=== Section Start ===

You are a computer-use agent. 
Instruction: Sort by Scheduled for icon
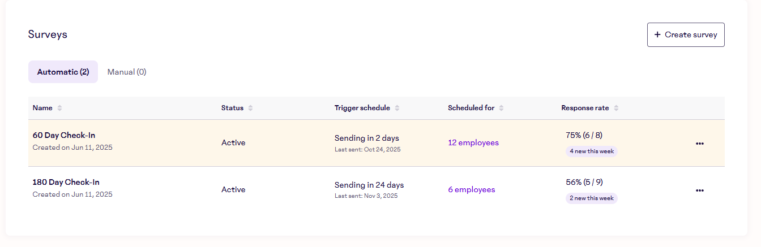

=== Section End ===
=== Section Start ===

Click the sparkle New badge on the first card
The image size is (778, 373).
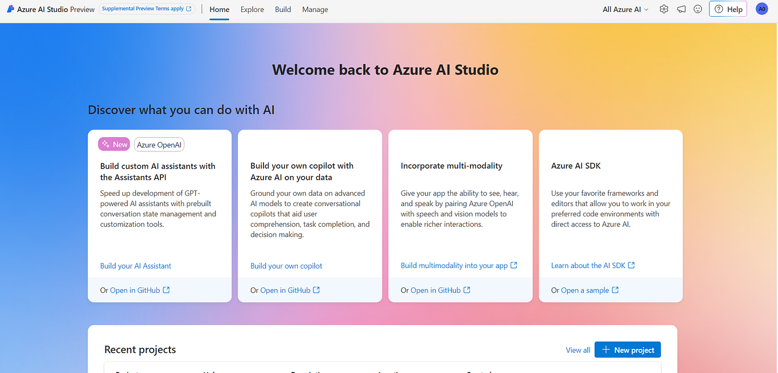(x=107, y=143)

=== Section End ===
=== Section Start ===

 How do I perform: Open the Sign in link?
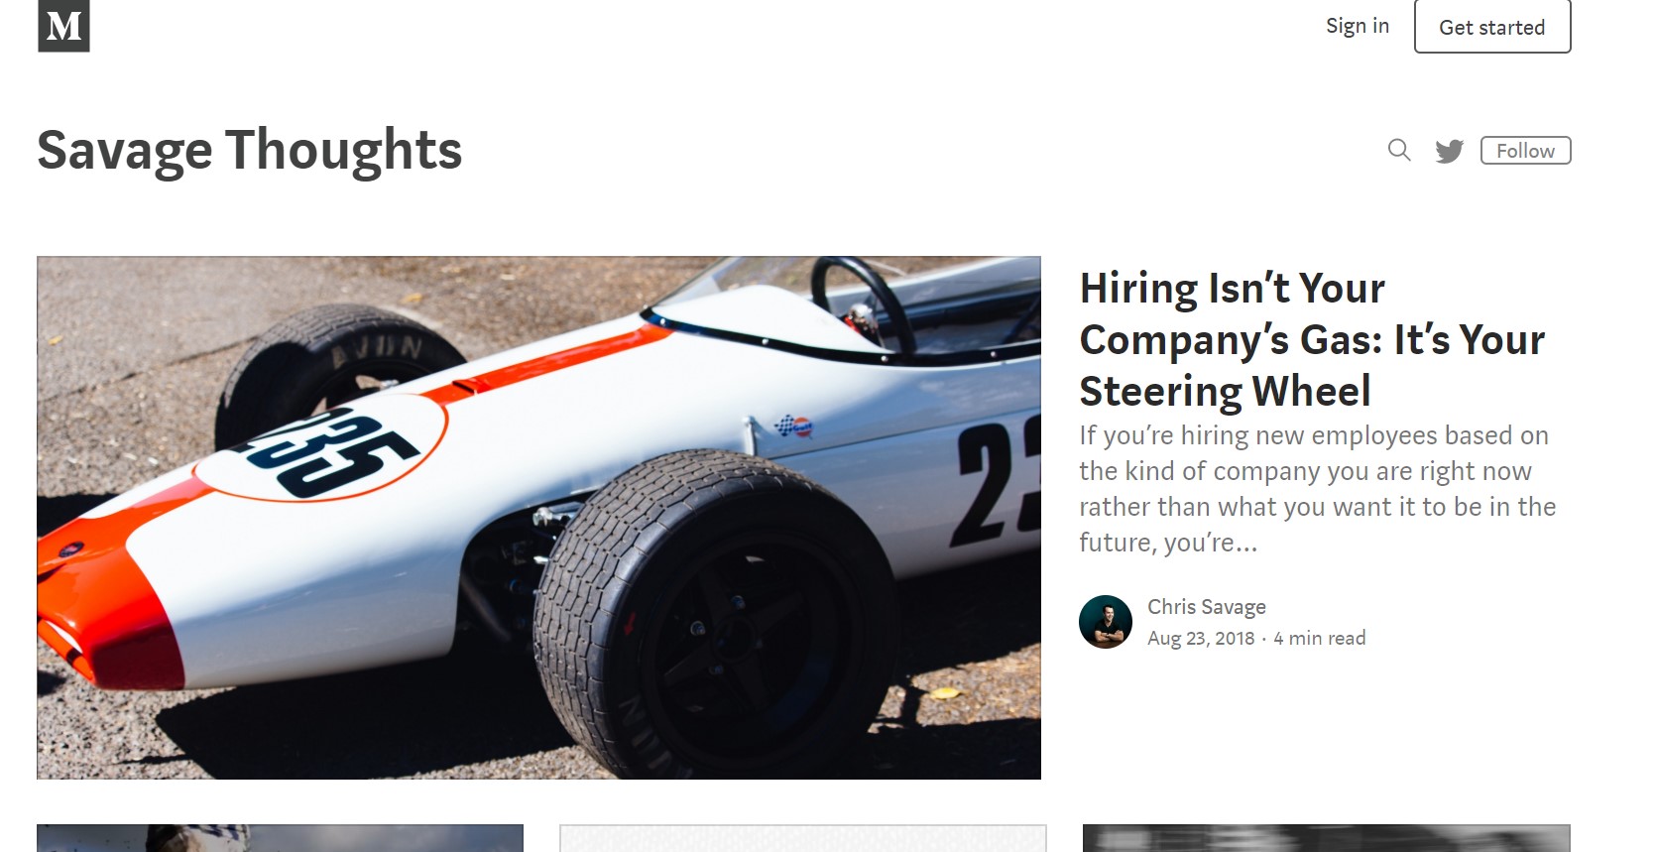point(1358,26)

=== Section End ===

* _Work required_
Reproduce the entries above exactly, but only the lines between the line holding "You are a computer-use agent." and the line holding "Instruction: Sort by Scheduled for icon", inclusive.

* _Result of the exercise_
You are a computer-use agent. 
Instruction: Sort by Scheduled for icon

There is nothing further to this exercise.